▶ **Records**:
□ □ □ □ □ □ □

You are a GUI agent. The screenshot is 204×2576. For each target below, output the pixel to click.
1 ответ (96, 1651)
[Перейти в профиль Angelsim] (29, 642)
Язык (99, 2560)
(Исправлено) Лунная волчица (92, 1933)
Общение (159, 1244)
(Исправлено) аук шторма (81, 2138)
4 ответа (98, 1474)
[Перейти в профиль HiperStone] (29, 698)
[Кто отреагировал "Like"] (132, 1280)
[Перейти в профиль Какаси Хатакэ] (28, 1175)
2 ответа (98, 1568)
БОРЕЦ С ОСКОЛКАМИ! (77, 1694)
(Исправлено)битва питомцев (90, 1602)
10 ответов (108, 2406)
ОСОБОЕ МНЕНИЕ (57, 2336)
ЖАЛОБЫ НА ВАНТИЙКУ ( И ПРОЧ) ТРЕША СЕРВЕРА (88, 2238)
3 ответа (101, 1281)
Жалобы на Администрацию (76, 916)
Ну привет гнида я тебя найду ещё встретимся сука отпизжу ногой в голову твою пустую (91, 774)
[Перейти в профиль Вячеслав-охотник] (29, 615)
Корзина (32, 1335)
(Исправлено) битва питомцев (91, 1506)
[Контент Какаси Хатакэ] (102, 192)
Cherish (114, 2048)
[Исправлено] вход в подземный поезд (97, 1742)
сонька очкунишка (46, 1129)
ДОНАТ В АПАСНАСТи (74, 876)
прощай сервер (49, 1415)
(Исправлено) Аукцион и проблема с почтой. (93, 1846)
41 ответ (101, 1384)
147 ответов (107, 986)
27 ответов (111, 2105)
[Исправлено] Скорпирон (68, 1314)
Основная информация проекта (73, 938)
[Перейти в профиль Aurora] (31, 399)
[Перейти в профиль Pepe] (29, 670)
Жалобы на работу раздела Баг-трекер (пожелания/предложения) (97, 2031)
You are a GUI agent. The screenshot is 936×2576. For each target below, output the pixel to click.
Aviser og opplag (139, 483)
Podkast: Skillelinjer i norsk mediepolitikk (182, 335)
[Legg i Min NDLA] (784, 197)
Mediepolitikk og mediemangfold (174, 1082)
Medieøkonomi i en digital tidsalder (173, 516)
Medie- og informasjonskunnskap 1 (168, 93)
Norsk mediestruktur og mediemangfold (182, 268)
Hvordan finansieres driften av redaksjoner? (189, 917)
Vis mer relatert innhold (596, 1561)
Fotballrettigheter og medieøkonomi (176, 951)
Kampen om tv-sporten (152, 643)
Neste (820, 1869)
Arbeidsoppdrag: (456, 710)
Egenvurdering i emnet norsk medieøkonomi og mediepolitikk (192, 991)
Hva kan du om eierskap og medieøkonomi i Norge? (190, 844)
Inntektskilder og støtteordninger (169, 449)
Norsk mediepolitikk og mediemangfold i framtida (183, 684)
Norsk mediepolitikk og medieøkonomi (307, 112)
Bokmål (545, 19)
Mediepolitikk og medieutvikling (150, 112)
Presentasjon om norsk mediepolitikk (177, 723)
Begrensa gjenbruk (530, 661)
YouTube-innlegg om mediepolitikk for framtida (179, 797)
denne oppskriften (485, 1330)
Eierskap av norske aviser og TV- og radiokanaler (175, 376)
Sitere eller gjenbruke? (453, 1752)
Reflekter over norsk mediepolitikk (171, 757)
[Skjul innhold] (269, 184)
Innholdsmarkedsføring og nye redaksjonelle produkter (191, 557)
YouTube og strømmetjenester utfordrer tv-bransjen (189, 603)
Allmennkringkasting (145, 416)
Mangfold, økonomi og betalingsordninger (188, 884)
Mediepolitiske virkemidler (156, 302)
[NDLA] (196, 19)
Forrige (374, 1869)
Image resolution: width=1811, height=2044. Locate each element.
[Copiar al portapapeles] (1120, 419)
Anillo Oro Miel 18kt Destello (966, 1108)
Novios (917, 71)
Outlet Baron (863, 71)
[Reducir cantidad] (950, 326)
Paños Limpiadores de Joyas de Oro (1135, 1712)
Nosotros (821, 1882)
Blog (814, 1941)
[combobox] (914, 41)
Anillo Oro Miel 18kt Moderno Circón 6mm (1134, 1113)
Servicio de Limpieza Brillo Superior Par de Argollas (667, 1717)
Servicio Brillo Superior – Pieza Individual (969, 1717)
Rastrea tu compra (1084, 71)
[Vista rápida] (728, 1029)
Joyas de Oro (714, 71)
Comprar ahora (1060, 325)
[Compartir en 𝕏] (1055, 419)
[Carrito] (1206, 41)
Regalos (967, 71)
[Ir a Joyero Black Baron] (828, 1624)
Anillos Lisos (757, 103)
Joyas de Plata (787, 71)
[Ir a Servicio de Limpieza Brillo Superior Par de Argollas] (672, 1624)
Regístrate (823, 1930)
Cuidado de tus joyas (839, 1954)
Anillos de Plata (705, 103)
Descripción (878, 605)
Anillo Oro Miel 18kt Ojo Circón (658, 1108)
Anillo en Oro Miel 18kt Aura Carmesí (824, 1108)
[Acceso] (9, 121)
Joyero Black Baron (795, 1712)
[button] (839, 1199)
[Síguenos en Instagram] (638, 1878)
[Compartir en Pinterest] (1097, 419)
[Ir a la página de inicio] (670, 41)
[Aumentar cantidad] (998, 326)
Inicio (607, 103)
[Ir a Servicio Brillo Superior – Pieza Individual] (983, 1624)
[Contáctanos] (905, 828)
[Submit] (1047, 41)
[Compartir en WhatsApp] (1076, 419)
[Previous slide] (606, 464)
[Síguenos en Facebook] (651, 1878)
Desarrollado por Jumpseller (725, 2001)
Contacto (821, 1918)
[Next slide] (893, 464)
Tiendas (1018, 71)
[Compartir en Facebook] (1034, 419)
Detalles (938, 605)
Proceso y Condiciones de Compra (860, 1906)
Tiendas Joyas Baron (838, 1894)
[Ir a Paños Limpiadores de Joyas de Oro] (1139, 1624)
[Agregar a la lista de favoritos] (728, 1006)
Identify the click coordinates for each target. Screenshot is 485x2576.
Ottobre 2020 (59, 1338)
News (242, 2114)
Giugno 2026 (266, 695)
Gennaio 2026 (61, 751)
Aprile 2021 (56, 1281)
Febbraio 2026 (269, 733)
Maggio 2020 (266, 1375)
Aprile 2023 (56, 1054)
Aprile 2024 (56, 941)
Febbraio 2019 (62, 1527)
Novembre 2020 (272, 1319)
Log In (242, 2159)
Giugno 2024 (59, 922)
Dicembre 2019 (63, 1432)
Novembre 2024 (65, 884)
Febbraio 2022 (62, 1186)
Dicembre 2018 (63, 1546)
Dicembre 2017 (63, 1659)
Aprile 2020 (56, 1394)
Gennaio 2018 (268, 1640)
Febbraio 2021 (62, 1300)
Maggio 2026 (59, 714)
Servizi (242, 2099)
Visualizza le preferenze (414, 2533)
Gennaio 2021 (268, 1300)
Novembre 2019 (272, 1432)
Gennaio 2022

□ □ □ □ □ □ □

Word for word, reproduce the listing above from its start up to and including the line that has "2 ответа (98, 1568)". Give only those lines.

You are a GUI agent. The screenshot is 204×2576. For each target below, output the pixel to click.
1 ответ (96, 1651)
[Перейти в профиль Angelsim] (29, 642)
Язык (99, 2560)
(Исправлено) Лунная волчица (92, 1933)
Общение (159, 1244)
(Исправлено) аук шторма (81, 2138)
4 ответа (98, 1474)
[Перейти в профиль HiperStone] (29, 698)
[Кто отреагировал "Like"] (132, 1280)
[Перейти в профиль Какаси Хатакэ] (28, 1175)
2 ответа (98, 1568)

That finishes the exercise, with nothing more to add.